## Exercise details:
In the listing below, find the line with "Instruction: Click green" and the line with "Tick the checkbox". Repeat those two lines and all lines between them exactly.

## Information:
——————

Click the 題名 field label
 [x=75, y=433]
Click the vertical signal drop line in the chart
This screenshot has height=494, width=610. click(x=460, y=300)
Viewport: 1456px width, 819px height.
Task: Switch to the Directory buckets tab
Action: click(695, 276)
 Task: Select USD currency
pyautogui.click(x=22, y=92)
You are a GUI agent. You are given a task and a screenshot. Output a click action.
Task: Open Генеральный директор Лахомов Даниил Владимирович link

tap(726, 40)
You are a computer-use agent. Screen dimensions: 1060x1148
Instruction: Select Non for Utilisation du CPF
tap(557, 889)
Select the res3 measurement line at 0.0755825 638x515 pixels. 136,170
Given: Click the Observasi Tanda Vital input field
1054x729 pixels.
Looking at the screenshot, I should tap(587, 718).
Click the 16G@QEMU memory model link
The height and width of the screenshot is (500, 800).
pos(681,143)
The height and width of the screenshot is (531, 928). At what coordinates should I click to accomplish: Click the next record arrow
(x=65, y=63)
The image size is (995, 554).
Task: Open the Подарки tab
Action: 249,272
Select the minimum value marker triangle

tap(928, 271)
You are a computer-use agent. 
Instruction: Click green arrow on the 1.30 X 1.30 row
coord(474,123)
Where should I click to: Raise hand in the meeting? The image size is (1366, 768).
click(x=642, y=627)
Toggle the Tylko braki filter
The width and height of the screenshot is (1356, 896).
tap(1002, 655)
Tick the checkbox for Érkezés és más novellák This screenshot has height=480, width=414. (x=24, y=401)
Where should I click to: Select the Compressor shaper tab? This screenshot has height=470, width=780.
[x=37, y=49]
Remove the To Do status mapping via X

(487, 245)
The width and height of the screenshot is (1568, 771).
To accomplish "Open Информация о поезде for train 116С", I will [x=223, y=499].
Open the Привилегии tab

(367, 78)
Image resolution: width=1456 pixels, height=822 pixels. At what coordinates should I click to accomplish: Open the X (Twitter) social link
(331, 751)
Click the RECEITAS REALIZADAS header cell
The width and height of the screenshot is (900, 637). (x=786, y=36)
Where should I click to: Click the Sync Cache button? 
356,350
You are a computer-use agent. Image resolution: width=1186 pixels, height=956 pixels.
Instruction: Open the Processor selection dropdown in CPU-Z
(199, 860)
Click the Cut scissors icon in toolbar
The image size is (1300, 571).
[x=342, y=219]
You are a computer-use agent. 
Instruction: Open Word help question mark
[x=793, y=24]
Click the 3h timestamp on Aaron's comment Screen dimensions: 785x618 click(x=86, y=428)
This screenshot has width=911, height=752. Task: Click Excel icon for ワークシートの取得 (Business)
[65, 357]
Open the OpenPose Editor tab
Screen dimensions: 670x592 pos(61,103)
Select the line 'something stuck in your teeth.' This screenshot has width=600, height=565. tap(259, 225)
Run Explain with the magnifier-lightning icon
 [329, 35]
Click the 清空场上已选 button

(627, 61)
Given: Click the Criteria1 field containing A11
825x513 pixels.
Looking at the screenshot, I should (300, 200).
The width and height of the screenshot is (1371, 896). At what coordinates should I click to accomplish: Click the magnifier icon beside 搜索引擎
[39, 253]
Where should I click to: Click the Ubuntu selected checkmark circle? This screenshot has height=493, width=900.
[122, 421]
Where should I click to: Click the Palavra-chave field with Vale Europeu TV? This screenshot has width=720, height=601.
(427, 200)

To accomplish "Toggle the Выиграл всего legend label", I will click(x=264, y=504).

——————

## Task answer:
Instruction: Click green arrow on the 1.30 X 1.30 row
coord(474,123)
Where should I click to: Raise hand in the meeting? The image size is (1366, 768).
click(x=642, y=627)
Toggle the Tylko braki filter
The width and height of the screenshot is (1356, 896).
tap(1002, 655)
Tick the checkbox for Érkezés és más novellák This screenshot has height=480, width=414. (x=24, y=401)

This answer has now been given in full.